Le rav Moché Feinstein zatsal demande en quoi cet enseignement prouve qu’il n’y a rien de superflu dans la Thora et que chaque mot vient nous apprendre quelque chose. En quoi est-ce important de savoir que des rois non juifs voulaient que leurs enfants se marient avec ceux d’Avraham ?

La leçon est en réalité de taille ; cela montre qu’il ne faut pas abandonner tout espoir et penser que rien de ramènera à la Thora ceux qui s’en sont écartés. Grâce à une approche adaptée et un comportement qui montre la beauté du mode de vie de la Thora, même les personnes les plus éloignées peuvent faire techouva. Avraham incarnait ces deux aspects ; il déployait des efforts considérables à enseigner l’importance de la croyance en un Seul D., et son attitude témoignait de la justesse de ses convictions.

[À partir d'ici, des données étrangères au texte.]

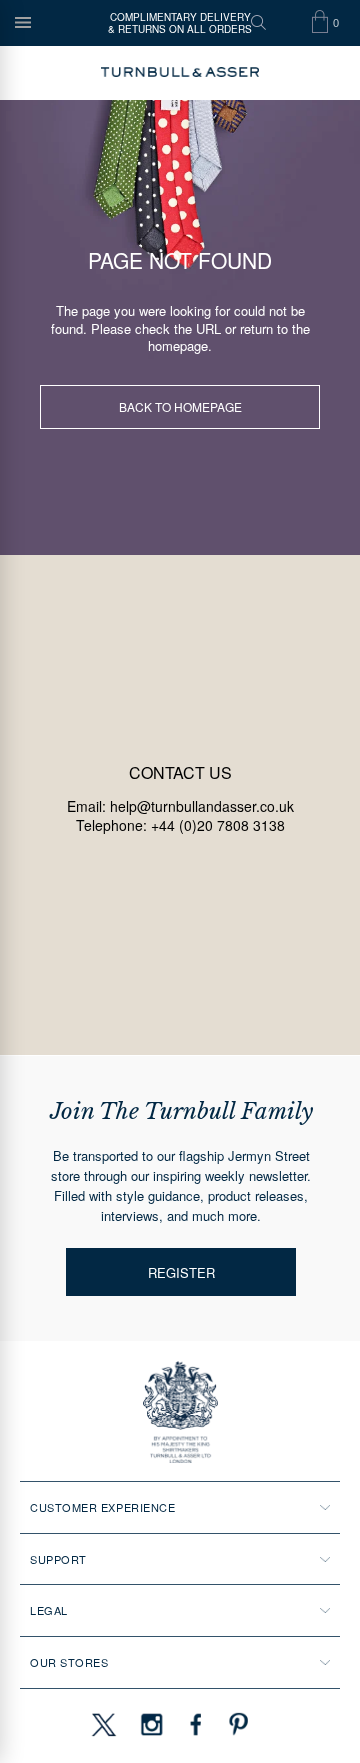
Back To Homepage (180, 406)
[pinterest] (236, 1724)
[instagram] (152, 1724)
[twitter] (103, 1724)
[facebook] (196, 1724)
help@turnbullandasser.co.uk (202, 806)
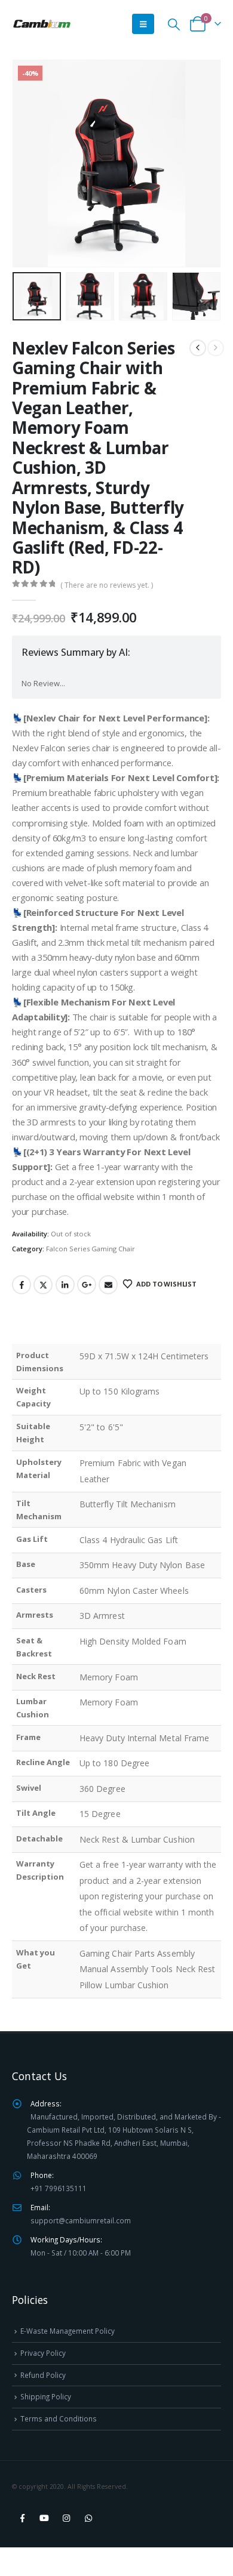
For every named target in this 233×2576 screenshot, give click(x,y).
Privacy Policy (43, 2353)
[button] (143, 24)
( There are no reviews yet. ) (106, 585)
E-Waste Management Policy (67, 2331)
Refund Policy (43, 2375)
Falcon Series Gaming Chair (90, 1248)
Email (108, 1284)
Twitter (43, 1284)
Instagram (66, 2518)
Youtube (44, 2518)
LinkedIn (65, 1284)
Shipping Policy (45, 2396)
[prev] (197, 348)
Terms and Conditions (58, 2418)
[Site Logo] (42, 24)
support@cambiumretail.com (80, 2220)
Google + (86, 1284)
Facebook (21, 1284)
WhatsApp (88, 2518)
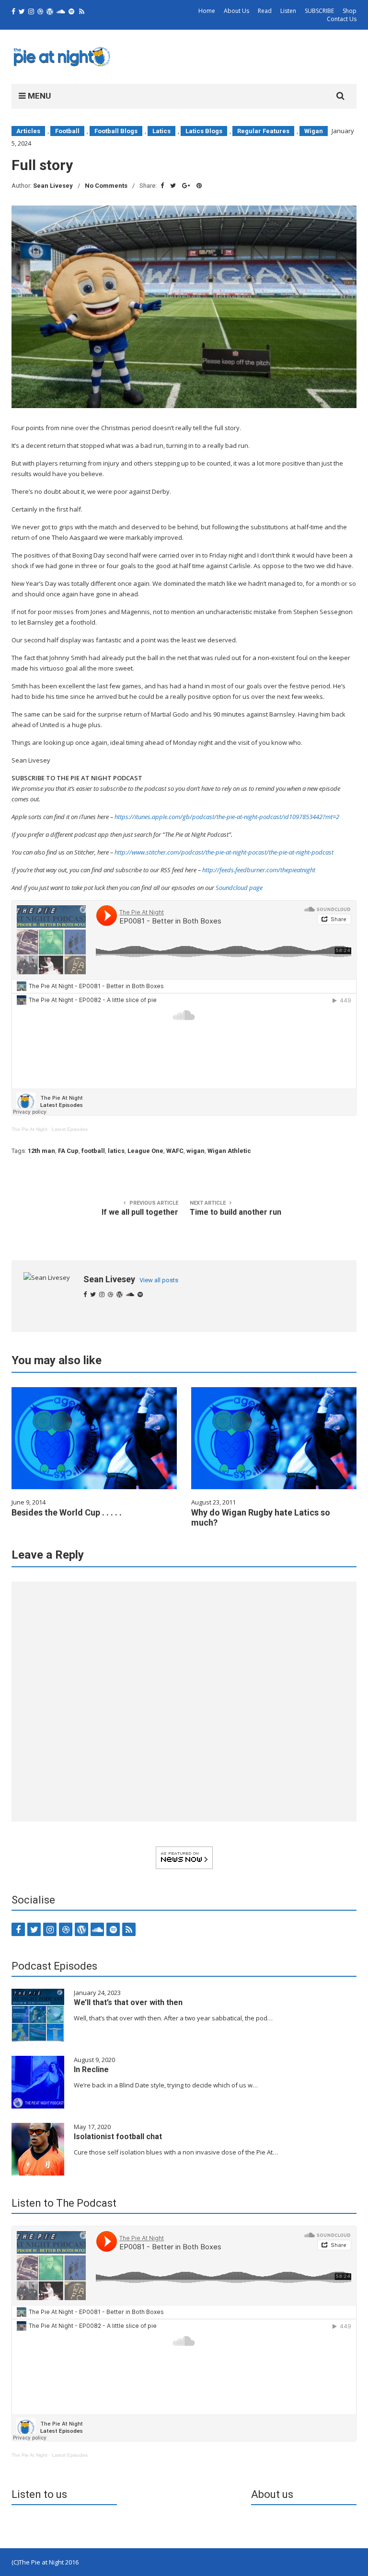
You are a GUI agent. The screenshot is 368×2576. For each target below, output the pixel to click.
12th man (41, 1150)
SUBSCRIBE (319, 11)
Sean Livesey (53, 185)
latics (116, 1150)
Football (67, 131)
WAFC (175, 1150)
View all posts (158, 1280)
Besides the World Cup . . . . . (67, 1512)
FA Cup (68, 1150)
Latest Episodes (70, 1129)
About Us (236, 11)
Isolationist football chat (118, 2136)
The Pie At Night (29, 1129)
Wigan (313, 131)
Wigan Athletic (229, 1150)
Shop (349, 11)
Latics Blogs (203, 131)
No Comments (106, 185)
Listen (288, 11)
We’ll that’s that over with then (128, 2002)
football (93, 1150)
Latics (161, 131)
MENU (38, 96)
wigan (195, 1150)
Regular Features (263, 131)
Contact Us (341, 19)
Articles (28, 131)
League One (145, 1150)
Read (265, 11)
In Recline (91, 2069)
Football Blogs (116, 131)
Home (206, 11)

Par conséquent, les personnes les plus distantes voulaient se joindre à sa famille.

On apprend ainsi qu’il ne faut jamais perdre espoir, mais plutôt être convaincu que nos frères juifs reviendront sur le droit chemin si on leur montre sa splendeur. [3]

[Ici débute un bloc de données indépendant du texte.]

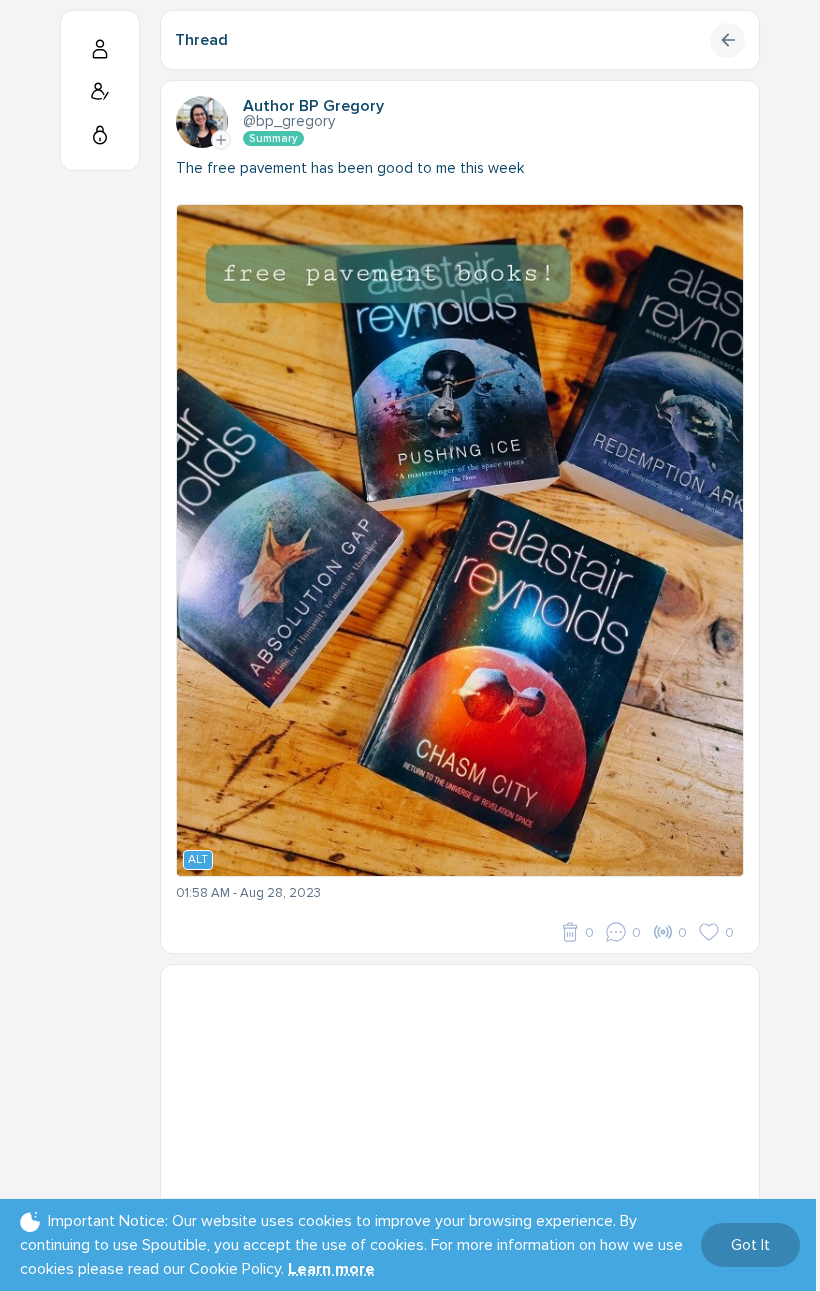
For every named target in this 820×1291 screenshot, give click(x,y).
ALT (198, 859)
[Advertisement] (460, 1105)
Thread (201, 40)
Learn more (331, 1269)
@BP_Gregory (289, 121)
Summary (273, 138)
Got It (750, 1245)
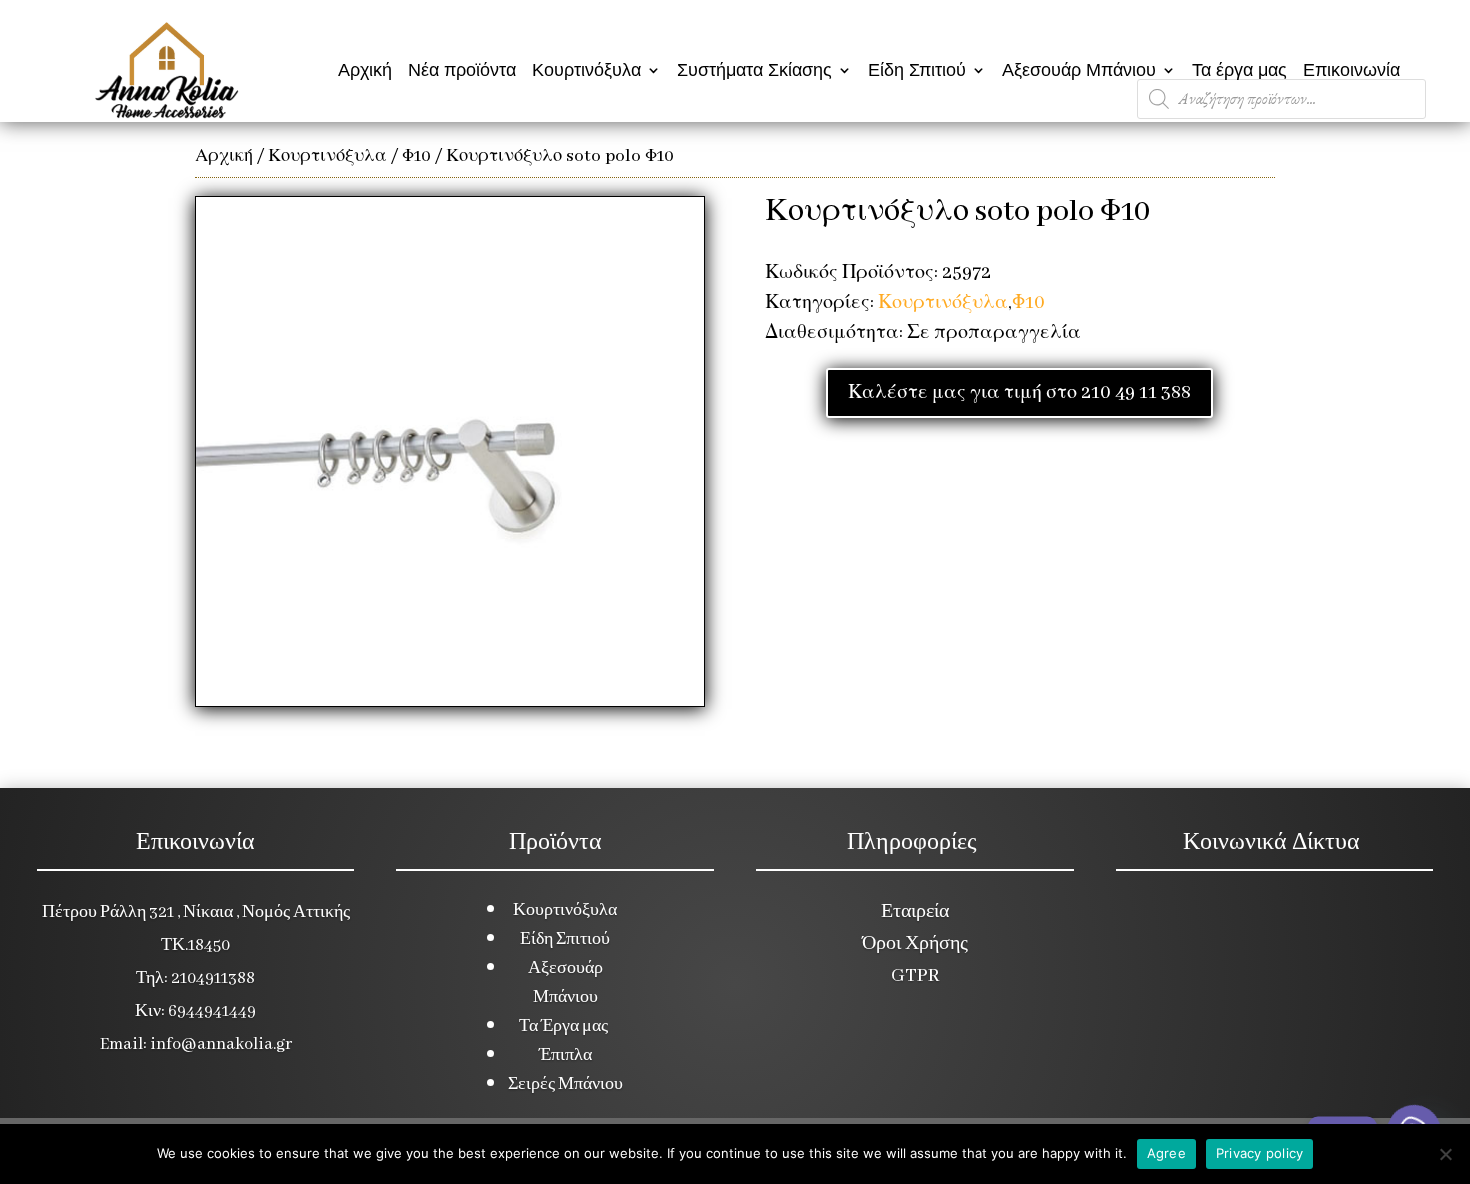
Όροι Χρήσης (915, 944)
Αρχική (365, 70)
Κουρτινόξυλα (586, 70)
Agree (1166, 1153)
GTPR (915, 976)
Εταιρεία (915, 912)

Les grands érudits en Thora ont toujours fait tout leur possible pour émuler Avraham Avinou et pour rapprocher les gens d’Hachem, même quand leurs efforts n’avaient que de très faibles chances d’aboutir. Le célèbre maguid chiour, le rav Mendel Kaplan zatsal avait à cœur de se lier d’amitié, d’enseigner et de venir en aide aux Juifs laïques qu’il rencontrait. Il se consacrait à cette tâche aussi avec les enfants : une secrétaire non pratiquante de la yéchiva y emmena une fois son fils de neuf ans. Lorsque rav Mendel vit le jeune garçon jouer dans le couloir, il l’appela, montra du doigt un ‘Houmach et lui demanda : « Sais-tu ce que c’est ?

-          Bien sûr, répondit l’enfant, c’est une Bible.

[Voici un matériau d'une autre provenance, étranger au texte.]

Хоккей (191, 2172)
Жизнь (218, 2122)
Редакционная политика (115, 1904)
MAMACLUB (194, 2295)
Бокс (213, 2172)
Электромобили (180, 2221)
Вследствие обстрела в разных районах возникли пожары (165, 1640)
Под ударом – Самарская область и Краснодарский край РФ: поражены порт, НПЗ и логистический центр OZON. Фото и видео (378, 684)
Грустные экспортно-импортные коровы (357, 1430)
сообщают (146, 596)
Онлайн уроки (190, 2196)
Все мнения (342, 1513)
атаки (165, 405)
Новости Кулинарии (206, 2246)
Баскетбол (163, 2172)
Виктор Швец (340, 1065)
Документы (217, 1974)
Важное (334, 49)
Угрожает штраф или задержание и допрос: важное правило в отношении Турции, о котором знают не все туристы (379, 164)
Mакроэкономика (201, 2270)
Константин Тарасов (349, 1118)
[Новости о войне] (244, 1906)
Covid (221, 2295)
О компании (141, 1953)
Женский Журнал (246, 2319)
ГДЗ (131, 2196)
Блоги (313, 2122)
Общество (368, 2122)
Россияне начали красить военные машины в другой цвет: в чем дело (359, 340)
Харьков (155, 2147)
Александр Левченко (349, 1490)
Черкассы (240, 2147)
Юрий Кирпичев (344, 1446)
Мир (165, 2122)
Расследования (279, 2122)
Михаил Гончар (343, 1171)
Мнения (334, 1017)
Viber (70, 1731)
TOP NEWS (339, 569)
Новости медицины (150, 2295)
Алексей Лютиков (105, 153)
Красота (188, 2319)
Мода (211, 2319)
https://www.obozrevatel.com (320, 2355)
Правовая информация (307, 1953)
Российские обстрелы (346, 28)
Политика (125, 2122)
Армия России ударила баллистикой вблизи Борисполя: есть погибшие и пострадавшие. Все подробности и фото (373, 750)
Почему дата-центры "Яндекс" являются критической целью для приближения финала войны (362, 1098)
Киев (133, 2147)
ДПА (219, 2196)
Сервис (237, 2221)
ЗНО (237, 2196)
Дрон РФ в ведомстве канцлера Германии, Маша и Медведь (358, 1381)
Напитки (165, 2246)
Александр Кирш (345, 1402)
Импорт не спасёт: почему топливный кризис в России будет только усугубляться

-          Non, rétorqua rav Mendel, c’est un ‘Houmach. »

Il prit ensuite deux chaises et s’assit avec le garçon durant une heure, lui enseignant le ‘Houmach à un niveau que l’enfant pouvait comprendre et apprécier. Plus tard, ce jour-là, quelqu’un lui demanda pourquoi il avait consacré tant de son précieux temps pour un enfant de neuf ans. « J’espère que j’ai planté une graine qui fleurira dans quelques années » [4], fut sa réponse. Rav Mendel refusa de renoncer à cet enfant à cause de son manque de pratique religieuse. Il préféra fournir un effort qui semblait inutile et étudier avec lui, car il pensait aux éventuelles conséquences, à long terme.

Peu nous importe de savoir si ses efforts ont porté leurs fruits, ce qu’il faut retenir, c’est son attitude, son approche ; ne pas perdre espoir et vouloir faire tout son possible pour qu’aux yeux d’un Juif « non affilié », le judaïsme ait un goût agréable.

L’histoire suivante montre qu’on ne peut jamais savoir quel aspect de la Thora peut ramener quelqu’un sur le droit chemin. Une jeune femme juive, qui avait toujours vécu dans la laïcité absolue se mit à voyager à travers le monde.

Elle se rendit au Mur Occidental, où on l’entraîna, bon gré mal gré, à assister à un cours de Thora. Le cours en question portait sur la mitsva de hachavat avéda, rendre un objet perdu. L’exposé était assez intéressant, mais il ne la convainquit pas de changer son mode de vie, ni même d’assister à d’autres cours. Elle quitta Israël. Plus tard, elle voyagea vers l’Est et rejoignit une secte bouddhiste où elle devint la disciple d’un gourou. Un jour, alors qu’ils marchaient l’un à côté de l’autre, ils virent un portefeuille par terre. Le gourou le ramassa et poursuivit son chemin.

Surprise, elle lui demanda des explications et il répondit : « Qui trouve, garde. » Elle eut soudain un flash-back du cours qu’elle avait entendu plusieurs mois auparavant, dans lequel une tout autre approche était adoptée. Elle apprécia alors la sensibilité que la Torah manifestait pour les biens d’autrui. Elle réalisa que sa religion « de naissance » avait quelque chose de profond. Ce fut le début d’un parcours qui la mena vers son héritage juif.

Un verset qui nous semblait insignifiant nous a appris une leçon de haute importance — nous ne devons jamais perdre espoir et penser que notre prochain ne verra jamais la véracité de la Thora. Ceci nous force à faire tout ce qui est en notre pouvoir pour planter des graines qui pourront faciliter son retour.


[1] Devarim, 32:46-47.

[2] Beréchit, 36:22.

[3] Darach Moché, Parachat Haazinou, Devarim, 32:47.